Weak cloud password security highlights strength of local storage
August 2009 by Andy Cordial, Origin Storage’s managing director
Reports that researchers at the Black Hat security briefings in Las Vegas drove an electronic steamroller through password recovery systems on Amazon’s EC2 and Microsoft’s Online Office services come as no surprise, says Andy Cordial, Origin Storage’s managing director.
"Password resetting and other security mechanisms in the cloud are always going to be a weak link, as long as user-friendliness comes ahead of security in the cloud computing beauty stakes," he said.
"Expecting regular joes to whip out a two-factor authentication device for use with a cloud-driven service just isn’t realistic. It’s not going to happen," he added.
According to Cordial, whose company specialises in secure storage of the bricks and mortar variety, developing a transparent security system for use in the cloud is going to be a seriously uphill task for developers.

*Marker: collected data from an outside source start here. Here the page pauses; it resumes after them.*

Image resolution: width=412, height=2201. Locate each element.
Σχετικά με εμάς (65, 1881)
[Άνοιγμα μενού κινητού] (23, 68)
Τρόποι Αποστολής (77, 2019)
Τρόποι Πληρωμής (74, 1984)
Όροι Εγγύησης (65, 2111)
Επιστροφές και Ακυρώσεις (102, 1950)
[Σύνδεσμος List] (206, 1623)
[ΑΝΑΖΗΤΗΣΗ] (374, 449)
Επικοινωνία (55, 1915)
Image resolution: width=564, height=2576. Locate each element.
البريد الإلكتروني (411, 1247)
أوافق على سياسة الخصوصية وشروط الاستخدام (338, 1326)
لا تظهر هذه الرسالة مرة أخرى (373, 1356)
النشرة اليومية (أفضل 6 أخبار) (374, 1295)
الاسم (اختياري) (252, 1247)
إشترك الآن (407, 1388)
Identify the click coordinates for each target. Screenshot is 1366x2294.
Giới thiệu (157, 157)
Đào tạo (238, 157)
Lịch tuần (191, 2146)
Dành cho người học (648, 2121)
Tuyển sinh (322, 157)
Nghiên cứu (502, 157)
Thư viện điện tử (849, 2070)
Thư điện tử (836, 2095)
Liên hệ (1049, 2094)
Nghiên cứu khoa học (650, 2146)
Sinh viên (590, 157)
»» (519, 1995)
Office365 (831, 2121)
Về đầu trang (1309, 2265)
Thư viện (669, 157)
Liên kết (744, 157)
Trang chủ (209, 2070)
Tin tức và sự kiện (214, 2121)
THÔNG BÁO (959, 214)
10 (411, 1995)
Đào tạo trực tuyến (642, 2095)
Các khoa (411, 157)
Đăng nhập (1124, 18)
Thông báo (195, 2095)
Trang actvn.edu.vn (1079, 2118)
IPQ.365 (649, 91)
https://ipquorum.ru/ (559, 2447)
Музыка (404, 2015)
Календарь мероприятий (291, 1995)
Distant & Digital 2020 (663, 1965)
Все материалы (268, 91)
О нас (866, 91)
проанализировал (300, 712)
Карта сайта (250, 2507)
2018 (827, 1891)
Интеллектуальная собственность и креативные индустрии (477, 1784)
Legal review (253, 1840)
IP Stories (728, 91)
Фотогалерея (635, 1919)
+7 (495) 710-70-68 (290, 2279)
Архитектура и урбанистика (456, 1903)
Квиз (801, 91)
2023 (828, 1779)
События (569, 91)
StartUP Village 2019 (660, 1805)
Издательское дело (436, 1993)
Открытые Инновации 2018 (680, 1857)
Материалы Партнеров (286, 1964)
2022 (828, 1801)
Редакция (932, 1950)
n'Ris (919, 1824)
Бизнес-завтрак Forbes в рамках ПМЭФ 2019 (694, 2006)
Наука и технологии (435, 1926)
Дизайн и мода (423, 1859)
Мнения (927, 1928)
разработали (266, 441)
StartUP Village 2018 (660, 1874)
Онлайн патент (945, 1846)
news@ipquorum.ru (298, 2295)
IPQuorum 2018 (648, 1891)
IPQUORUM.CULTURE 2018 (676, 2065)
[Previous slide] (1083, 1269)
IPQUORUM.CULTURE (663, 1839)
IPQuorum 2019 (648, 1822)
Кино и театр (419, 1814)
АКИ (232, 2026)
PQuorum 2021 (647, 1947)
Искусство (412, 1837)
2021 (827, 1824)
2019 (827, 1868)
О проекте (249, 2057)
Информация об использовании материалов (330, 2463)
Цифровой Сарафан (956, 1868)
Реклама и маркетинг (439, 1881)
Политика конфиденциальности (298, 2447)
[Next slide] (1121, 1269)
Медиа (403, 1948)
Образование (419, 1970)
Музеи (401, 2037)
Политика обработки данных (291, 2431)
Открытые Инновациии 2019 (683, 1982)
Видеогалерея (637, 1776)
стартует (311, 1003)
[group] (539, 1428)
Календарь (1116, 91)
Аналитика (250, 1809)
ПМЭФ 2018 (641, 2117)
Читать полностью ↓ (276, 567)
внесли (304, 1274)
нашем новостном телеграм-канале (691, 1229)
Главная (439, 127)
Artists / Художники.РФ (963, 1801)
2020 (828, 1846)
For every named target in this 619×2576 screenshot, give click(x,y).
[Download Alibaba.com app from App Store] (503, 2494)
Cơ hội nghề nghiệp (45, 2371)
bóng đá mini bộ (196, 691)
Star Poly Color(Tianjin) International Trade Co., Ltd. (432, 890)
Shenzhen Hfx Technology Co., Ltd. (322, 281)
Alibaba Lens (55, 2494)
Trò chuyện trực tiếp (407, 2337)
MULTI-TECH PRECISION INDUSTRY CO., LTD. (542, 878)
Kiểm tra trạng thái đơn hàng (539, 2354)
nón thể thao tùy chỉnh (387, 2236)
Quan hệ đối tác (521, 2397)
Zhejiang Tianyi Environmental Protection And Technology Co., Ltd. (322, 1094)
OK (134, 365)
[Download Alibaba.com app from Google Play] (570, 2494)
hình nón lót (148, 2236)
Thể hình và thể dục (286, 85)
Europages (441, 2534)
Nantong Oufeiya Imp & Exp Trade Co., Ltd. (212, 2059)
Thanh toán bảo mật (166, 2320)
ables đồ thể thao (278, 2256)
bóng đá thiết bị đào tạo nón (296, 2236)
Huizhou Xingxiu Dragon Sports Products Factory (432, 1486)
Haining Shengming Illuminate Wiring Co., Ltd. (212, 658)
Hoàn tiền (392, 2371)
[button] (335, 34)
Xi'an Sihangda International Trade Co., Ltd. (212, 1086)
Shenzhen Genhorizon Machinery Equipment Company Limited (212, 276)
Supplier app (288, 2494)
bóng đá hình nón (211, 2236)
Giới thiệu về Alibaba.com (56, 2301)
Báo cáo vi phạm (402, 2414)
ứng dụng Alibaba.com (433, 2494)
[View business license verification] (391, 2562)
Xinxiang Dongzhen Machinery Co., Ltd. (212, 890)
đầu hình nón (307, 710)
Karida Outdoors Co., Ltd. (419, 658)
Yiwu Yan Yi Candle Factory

Even if the developers succeed in creating a viable and transparent authentication system that can be used on a notebook in a coffee shop in the real world, getting that technology to be accepted on a widespread scale is going to take time, he explained.
On the other hand, he said, installing a user-transparent but high-security hard drive or cluster of hard drives, in an office environment is very easy to implement.
So easy, he noted, that most users need not be aware of the fact their data is being encrypted - and decrypted - to military standards in the background and on-the-fly.
"Secure cloud computing will definitely be the norm for most users in about ten years’ time. Until then, encrypted local storage will meet users’ needs," he said.
"And the encrypted hard drive technology that is available today can also be acquired for a lot less than you might think," he added.